> **Stored dataset items**
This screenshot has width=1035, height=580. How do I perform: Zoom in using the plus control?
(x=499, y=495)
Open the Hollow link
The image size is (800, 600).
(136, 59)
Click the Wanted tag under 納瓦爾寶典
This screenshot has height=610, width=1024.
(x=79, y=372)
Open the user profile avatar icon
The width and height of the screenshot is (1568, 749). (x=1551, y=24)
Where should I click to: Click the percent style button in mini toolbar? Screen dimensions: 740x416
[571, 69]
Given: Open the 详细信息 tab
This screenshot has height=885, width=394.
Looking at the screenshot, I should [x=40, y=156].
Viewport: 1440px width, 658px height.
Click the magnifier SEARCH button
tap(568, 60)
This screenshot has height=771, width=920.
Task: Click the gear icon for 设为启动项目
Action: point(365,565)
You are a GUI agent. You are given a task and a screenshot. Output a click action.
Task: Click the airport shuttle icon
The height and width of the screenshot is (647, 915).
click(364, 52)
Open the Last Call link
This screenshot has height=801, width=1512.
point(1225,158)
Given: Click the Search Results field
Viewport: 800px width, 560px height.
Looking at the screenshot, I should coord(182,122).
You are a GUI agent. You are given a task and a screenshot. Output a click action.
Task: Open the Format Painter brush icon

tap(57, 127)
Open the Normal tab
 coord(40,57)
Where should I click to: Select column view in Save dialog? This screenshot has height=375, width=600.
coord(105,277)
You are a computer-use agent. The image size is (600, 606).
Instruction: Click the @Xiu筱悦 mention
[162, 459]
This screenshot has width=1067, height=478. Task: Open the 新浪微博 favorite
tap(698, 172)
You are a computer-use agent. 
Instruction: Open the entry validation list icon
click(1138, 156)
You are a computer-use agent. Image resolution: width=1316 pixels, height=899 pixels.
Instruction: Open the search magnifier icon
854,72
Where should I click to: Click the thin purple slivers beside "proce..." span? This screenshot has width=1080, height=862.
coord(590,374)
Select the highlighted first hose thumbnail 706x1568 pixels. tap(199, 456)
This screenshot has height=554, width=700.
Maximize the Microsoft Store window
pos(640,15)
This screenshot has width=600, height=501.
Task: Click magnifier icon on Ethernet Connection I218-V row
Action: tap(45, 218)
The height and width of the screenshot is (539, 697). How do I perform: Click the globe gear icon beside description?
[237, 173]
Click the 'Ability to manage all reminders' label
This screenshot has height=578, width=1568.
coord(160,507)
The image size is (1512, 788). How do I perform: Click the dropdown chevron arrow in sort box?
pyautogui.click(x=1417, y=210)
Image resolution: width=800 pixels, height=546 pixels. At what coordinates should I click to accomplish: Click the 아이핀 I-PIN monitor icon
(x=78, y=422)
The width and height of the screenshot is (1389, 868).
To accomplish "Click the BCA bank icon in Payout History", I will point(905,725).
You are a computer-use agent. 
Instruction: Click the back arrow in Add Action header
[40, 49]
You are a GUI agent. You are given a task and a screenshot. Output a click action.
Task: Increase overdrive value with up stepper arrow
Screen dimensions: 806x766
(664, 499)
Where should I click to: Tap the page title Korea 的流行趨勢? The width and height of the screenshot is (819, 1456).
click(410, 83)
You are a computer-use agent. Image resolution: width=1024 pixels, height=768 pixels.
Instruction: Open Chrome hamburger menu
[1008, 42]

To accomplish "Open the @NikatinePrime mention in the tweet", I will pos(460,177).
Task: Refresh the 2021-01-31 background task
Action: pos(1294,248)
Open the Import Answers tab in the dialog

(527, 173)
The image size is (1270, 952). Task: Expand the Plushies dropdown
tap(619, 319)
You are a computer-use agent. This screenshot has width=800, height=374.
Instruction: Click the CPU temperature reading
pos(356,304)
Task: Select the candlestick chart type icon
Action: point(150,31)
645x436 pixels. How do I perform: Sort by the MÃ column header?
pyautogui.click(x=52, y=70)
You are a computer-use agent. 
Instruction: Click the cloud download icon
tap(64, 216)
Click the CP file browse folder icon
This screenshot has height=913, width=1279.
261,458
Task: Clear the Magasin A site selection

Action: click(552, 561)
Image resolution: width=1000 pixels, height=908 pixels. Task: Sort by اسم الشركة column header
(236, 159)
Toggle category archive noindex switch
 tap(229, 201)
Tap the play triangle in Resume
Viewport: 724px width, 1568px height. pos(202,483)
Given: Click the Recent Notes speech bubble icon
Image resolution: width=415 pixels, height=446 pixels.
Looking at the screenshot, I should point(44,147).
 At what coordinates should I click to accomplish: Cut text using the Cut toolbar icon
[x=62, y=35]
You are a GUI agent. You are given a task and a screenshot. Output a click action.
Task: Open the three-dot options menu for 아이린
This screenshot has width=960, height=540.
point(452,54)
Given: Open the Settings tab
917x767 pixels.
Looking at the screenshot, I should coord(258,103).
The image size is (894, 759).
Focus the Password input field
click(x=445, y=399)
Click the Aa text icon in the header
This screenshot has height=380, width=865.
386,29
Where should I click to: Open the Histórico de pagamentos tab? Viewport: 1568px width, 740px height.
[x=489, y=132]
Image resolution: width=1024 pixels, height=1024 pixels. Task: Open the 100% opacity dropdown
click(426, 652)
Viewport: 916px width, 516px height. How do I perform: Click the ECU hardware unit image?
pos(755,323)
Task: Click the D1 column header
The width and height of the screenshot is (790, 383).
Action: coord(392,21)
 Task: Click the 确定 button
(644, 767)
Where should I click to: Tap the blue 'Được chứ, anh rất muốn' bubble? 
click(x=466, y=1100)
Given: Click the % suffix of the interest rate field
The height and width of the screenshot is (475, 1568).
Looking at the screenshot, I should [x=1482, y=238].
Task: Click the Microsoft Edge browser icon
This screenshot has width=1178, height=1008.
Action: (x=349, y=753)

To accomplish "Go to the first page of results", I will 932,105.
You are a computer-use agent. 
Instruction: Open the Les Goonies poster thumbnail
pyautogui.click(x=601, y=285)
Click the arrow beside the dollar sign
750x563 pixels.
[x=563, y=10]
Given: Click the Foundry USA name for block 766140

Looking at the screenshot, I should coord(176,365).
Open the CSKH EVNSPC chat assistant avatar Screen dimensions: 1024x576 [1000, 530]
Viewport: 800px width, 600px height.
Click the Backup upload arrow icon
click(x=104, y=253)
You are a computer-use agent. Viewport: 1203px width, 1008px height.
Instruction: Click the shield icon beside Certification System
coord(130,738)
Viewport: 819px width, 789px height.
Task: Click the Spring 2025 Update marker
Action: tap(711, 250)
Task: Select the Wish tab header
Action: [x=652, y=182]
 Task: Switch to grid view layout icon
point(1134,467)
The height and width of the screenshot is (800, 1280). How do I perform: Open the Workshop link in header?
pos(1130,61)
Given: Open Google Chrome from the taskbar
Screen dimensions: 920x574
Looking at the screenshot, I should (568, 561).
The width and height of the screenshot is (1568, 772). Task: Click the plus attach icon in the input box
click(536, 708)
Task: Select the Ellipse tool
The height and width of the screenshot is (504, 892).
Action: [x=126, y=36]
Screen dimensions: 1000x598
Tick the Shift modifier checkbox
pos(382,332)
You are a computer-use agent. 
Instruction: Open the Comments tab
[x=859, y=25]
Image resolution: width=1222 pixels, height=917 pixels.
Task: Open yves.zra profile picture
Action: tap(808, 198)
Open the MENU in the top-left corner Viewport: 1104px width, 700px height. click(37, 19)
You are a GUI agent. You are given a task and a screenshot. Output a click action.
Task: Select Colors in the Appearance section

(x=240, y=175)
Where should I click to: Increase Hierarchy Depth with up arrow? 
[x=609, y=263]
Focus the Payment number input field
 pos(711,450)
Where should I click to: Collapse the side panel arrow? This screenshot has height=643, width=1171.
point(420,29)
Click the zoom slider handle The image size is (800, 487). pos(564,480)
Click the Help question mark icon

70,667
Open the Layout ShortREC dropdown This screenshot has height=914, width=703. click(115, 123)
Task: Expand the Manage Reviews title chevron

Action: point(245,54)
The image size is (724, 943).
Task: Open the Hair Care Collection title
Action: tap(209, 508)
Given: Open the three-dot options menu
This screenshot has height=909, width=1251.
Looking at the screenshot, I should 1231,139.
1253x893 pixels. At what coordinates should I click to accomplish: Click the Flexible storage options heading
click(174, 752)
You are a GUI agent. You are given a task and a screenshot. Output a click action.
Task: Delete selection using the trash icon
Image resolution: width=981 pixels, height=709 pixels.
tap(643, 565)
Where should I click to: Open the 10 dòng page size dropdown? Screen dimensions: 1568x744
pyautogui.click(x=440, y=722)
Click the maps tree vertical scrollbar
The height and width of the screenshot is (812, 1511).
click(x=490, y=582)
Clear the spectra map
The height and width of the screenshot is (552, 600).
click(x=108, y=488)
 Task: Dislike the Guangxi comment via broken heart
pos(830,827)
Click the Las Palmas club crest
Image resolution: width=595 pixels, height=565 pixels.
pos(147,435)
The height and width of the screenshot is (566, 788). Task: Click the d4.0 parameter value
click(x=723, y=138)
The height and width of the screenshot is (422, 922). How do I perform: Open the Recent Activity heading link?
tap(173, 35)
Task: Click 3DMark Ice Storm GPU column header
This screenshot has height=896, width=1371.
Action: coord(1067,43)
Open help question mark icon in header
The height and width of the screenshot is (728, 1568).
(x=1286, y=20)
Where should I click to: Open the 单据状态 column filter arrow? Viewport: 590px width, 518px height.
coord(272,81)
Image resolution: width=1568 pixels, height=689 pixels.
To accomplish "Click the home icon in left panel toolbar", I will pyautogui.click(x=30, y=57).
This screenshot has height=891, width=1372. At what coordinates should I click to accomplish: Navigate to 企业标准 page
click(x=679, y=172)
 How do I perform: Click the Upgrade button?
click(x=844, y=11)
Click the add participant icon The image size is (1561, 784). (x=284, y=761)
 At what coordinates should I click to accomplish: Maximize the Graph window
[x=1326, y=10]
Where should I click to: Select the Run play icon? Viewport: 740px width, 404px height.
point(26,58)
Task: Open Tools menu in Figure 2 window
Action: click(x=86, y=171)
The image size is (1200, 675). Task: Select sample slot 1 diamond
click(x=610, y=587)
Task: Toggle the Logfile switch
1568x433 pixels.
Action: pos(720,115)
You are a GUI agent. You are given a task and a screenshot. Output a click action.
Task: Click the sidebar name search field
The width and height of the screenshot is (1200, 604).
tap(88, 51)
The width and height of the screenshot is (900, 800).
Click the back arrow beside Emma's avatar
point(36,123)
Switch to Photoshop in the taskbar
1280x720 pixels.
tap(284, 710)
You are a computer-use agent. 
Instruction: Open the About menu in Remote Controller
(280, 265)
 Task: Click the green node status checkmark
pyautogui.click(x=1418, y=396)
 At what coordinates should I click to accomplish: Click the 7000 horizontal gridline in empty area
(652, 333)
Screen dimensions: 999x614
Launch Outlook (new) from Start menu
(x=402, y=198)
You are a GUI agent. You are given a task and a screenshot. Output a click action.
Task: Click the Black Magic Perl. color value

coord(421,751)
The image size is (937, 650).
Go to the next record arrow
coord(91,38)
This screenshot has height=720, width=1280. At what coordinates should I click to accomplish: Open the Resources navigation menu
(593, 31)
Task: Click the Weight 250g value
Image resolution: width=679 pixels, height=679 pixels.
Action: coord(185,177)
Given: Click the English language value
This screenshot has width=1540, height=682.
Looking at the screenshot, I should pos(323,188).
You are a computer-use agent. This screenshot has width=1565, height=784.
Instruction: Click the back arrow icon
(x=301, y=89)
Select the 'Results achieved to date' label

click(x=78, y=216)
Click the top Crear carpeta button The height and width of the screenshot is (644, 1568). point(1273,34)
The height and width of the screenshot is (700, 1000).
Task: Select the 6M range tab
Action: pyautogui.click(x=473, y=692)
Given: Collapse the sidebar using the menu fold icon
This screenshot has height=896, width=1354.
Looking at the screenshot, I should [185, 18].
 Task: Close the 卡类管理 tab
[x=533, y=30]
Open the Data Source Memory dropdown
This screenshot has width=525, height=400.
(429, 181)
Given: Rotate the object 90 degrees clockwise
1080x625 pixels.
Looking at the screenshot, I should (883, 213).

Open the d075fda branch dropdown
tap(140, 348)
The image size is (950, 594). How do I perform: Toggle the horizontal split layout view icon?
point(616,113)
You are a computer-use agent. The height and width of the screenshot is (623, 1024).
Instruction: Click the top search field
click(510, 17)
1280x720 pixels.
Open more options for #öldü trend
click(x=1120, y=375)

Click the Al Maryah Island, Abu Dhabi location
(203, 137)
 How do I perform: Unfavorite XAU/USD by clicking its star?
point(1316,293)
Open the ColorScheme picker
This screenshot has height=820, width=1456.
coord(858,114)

> **TASK PROMPT**
Work out how many lines in the records above contain the word "three", and reply with that number alone.

> **RESULT**
2